Open the /root/speedbundle-1.0/configure file and comment out with a # sign (or erase) the following line:

# cd kernel_module && ./configure && cd .. && \
cd hotplug_scripts && ./configure && cd .. && \
cd ppp_scripts && ./configure && cd .. && \
cd firmware && ./configure && cd .. && \
cd firmware_loader && ./configure --prefix=/usr && cd .. && \
cd linux-atm && ./configure --prefix=/usr && cd .. && \
cd ppp && ./configure && cd .. && \
touch configure-stamp

Remove the ppp package

The Speedbundle package contains an upgraded pppd daemon. So before installing you must remove the ppp package from your system. Do that with the following command :

# rpm -e --nodeps ppp

Building & installing the Speedbundle package

In a terminal window, go inside the /root/speedbundle-1.0/ directory and type the build and install commands:

# cd /root/speedbundle-1.0/
# make
# make install

Trying out if the modem is recognized

Simply plug in the modem in a USB port of your computer (or unplug it, if it was plugged, then plug it back in). Best it should also be connected to the phone line, for the purpose of next item. After a few seconds the modem LEDs should start blinking for a short while. This shows the modem has been seen and the firmware is being uploaded to the modem's memory. (This will happen automatically whenever you plug in your modem or switch on your computer and start your Linux box.)

(The script in charge of this automated device activation is /etc/hotplug/usb/speedtch .)
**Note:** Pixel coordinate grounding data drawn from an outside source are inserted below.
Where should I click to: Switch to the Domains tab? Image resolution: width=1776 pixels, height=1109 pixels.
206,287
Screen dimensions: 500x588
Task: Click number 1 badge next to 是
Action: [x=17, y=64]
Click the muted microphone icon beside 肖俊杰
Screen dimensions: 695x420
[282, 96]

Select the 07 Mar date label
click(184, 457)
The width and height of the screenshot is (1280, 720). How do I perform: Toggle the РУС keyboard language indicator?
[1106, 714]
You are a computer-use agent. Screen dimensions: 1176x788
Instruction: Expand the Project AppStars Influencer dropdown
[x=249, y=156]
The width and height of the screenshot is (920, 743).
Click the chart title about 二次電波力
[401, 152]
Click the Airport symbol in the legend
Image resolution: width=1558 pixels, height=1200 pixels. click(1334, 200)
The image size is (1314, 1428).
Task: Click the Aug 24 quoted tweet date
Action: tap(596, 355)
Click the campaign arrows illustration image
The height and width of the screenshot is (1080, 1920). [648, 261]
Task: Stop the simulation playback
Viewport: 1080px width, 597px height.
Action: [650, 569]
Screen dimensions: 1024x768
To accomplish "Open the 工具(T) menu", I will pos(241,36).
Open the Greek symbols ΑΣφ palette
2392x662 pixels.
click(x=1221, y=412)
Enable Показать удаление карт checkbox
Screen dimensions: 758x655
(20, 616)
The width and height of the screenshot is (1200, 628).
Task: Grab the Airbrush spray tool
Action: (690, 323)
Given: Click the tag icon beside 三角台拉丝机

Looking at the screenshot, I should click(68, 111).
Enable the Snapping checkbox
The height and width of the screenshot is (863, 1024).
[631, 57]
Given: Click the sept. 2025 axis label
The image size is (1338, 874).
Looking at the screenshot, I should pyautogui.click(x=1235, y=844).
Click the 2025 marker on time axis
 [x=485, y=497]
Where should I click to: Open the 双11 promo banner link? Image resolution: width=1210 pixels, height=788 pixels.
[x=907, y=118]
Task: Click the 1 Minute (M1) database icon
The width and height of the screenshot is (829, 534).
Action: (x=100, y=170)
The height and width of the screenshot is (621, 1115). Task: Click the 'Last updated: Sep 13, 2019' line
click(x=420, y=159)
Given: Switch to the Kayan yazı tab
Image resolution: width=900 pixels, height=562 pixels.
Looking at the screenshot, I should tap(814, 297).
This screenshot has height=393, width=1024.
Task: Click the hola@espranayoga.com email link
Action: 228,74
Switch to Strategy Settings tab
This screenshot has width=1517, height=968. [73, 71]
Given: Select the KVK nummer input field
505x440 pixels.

Installing the DNS (nameservers)

If you plugged in the modem like advised above (with the modem connected to the phone line too), actually the Internet connection should have started too, automatically. But you cannot use it to browse the Web or send & receive mail. Because the DNS are not configured properly. Your system did receive the DNS settings from your ADSL provider and did put them in the /etc/ppp/resolf.conf file. But the Fedora core 1 system rather looks inside the /etc/resolv.conf file. So you now have to read the /etc/ppp/resolf.conf file and add its content to the /etc/resolv.conf file.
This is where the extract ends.